Exercise input
—————
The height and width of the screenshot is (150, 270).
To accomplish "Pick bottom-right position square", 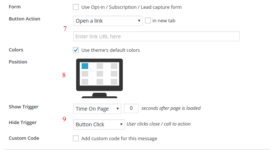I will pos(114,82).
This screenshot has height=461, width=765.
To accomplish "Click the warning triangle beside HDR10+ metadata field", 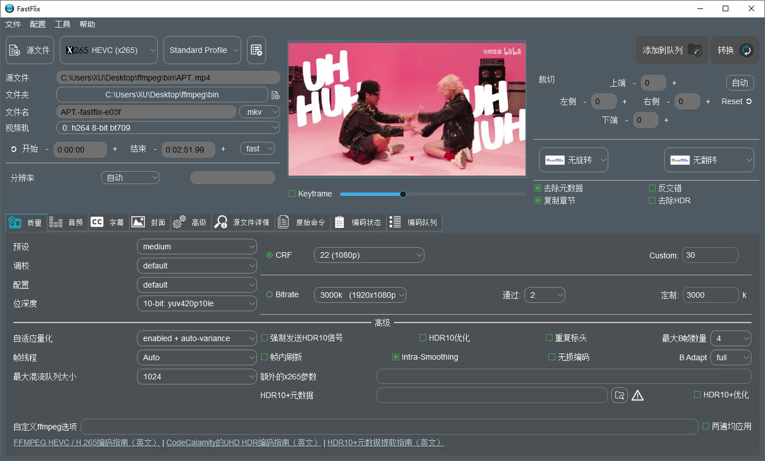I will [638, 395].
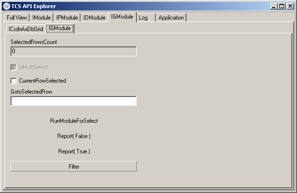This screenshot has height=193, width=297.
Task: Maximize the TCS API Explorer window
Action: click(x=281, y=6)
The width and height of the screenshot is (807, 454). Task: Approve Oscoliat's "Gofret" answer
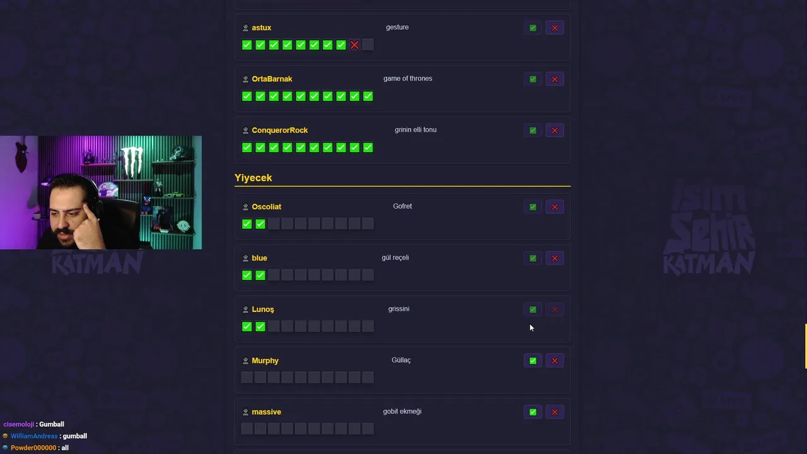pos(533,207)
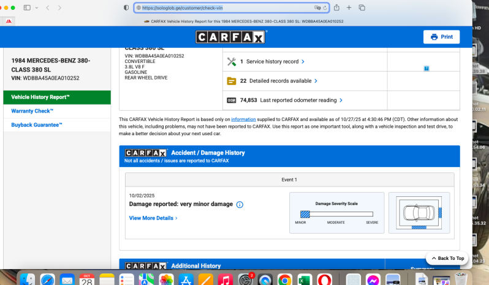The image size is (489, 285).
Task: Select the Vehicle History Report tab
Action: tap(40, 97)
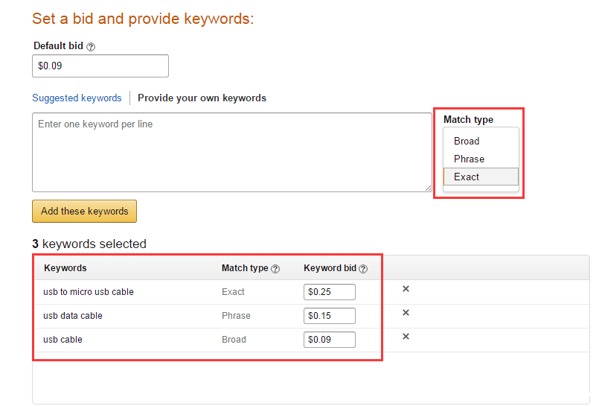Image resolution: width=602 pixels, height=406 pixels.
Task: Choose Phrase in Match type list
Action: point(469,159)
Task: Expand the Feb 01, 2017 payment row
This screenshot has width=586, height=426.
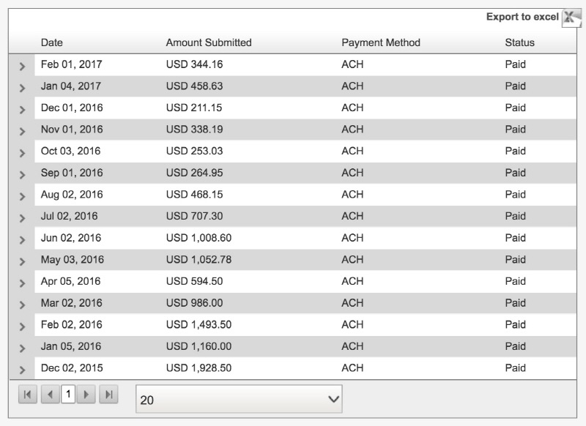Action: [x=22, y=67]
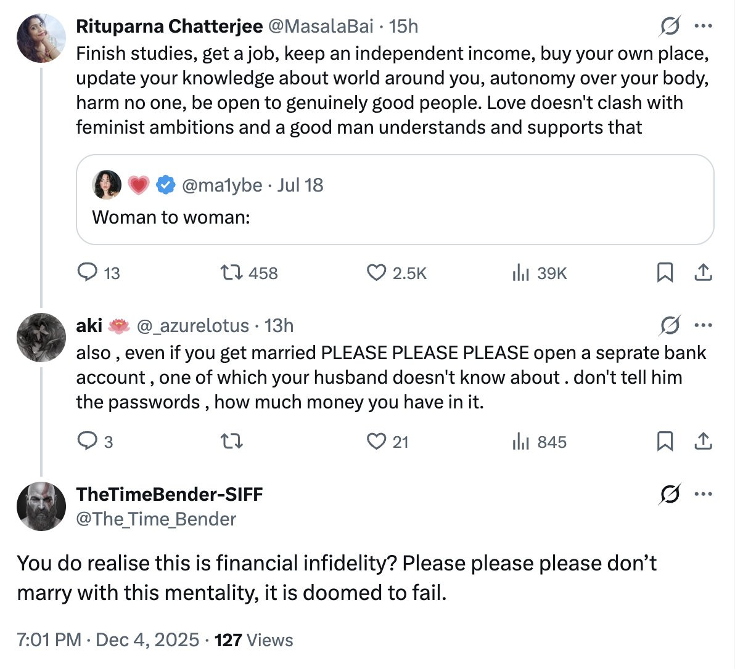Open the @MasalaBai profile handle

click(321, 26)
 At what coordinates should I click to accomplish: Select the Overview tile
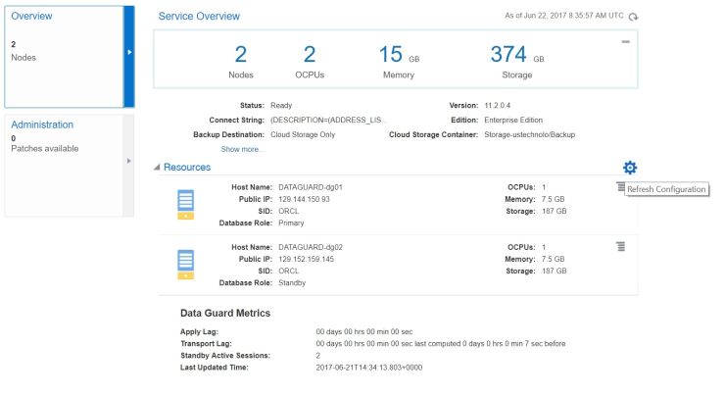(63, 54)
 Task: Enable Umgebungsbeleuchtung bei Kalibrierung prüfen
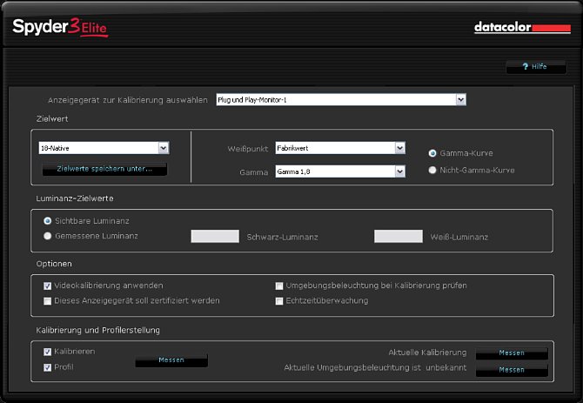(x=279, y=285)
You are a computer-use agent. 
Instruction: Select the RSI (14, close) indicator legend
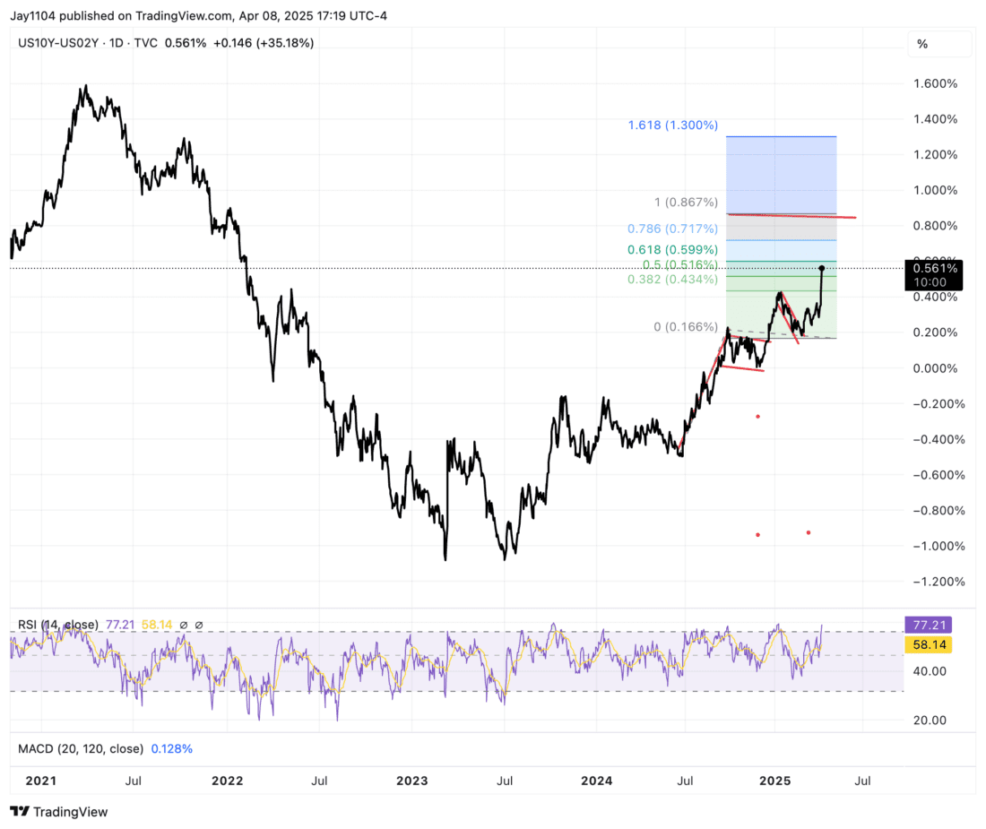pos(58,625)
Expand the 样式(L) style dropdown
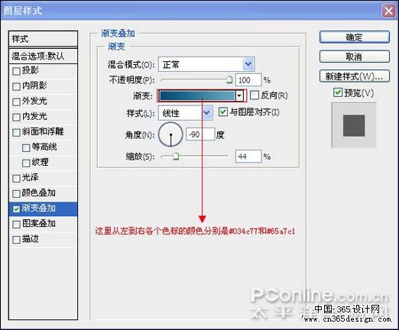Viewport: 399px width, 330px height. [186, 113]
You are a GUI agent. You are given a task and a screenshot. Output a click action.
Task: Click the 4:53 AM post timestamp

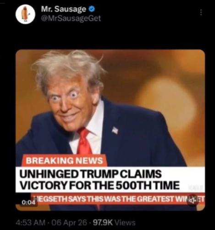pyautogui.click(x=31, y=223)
—————
What to do
Starting with the line that holds "This screenshot has width=586, height=426.", transcribe exactly each line through the last one of the material above, and nothing else. Do not include pictures.

Solution to the problem
This screenshot has width=586, height=426.
Action: [x=22, y=67]
Open the @MasalaBai profile handle

click(321, 26)
 At what coordinates should I click to accomplish: Select the Overview tile
(63, 54)
 Task: Enable Umgebungsbeleuchtung bei Kalibrierung prüfen
(x=279, y=285)
You are a computer-use agent. 
Instruction: Select the RSI (14, close) indicator legend
pos(58,625)
Expand the 样式(L) style dropdown
Viewport: 399px width, 330px height. [186, 113]
You are a GUI agent. You are given a task and a screenshot. Output a click action.
Task: Click the 4:53 AM post timestamp

pyautogui.click(x=31, y=223)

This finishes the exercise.